É certo que, em se tratando de aquisição de imóvel, é do senso comum que “quem não registra, não é dono”. Será mesmo assim??

Pois bem, vejo necessário, para entendermos esta questão, fazermos um breve retrospecto da legislação acerca da transmissão da propriedade imobiliária

É cediço que a propriedade imobiliária, após a Revolução Francesa alcançou o seu fortalecimento máximo. Houve uma proteção maior nos contornos de formação do domínio imobiliário.
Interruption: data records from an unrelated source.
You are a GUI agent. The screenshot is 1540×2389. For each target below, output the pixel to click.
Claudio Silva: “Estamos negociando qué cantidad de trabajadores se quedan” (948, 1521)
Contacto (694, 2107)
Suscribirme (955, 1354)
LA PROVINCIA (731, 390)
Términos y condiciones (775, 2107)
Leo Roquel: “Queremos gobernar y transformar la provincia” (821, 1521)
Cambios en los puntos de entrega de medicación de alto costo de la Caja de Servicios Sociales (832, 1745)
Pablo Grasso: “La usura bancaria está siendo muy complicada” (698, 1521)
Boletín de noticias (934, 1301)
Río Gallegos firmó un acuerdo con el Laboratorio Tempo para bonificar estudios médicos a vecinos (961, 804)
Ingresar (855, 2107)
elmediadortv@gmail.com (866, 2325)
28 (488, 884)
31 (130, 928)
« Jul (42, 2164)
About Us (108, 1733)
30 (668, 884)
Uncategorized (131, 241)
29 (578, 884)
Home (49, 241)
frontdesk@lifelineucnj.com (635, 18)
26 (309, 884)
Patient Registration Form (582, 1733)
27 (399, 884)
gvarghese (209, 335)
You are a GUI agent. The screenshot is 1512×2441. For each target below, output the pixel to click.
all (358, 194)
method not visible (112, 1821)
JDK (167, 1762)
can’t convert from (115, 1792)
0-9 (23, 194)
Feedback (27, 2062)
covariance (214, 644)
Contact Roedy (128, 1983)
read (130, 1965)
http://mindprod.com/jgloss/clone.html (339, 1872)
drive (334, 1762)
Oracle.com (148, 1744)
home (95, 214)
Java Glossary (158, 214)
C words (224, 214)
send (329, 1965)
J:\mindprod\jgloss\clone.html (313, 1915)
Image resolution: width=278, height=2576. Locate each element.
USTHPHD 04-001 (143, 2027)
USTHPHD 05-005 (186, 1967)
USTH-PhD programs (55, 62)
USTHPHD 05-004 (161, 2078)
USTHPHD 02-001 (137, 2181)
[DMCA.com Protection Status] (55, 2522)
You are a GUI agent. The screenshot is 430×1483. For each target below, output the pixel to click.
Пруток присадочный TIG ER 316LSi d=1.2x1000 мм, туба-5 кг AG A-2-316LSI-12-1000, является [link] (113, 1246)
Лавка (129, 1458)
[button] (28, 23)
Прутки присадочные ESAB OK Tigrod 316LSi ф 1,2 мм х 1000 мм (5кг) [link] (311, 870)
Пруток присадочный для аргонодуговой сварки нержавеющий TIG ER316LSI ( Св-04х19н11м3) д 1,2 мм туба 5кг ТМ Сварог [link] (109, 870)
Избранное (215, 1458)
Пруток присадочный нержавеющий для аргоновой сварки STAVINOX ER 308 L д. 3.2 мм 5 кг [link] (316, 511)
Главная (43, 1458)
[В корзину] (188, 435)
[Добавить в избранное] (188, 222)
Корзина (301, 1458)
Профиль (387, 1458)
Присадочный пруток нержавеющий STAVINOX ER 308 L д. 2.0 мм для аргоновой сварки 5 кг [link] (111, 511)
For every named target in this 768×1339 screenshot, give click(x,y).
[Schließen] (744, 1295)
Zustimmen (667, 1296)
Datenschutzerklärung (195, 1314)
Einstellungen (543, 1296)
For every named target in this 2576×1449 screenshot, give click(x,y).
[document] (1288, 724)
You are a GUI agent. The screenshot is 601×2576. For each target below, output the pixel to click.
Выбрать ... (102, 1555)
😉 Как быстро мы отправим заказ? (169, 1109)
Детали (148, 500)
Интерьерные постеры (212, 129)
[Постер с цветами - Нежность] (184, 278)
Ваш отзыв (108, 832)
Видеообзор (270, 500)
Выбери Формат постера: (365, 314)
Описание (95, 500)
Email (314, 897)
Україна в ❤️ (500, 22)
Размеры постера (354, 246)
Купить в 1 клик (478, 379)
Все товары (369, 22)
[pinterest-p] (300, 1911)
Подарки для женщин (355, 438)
Nesse sentido leciona Fábio Caldas de Araújo:

O poder da burguesia dependeria essencialmente da proteção efetiva sobre os bens de raiz e a acumulação patrimonial exigia meios céleres e seguros para a transmissão dos bens móveis. Neste ponto observa-se a adoção paulatina da transmissão da propriedade móvel pela mera tradição e o fortalecimento da regra de Bourjon, que alcançaria a codificação brasileira apenas no ano de 2002 e ainda sob condição. O mesmo não pode ser dito da legislação portuguesa, que não recepcionou a regra de Bourjon mesmo após a codificação de 1966.

No Brasil, a primeira modalidade de registro nasceu com a Lei Hipotecária nº 1.237/1864, que foi criada como forma de expandir o crédito no Brasil Imperial, pois os credores precisavam ter certeza sobre a efetividade da garantia que recaia sobre imóveis, razão pela qual foi adotada em nosso sistema, e para evitar o regime de múltiplas transmissões a lei criou o princípio da prioridade, o qual protege aquele que fizesse o primeiro registro.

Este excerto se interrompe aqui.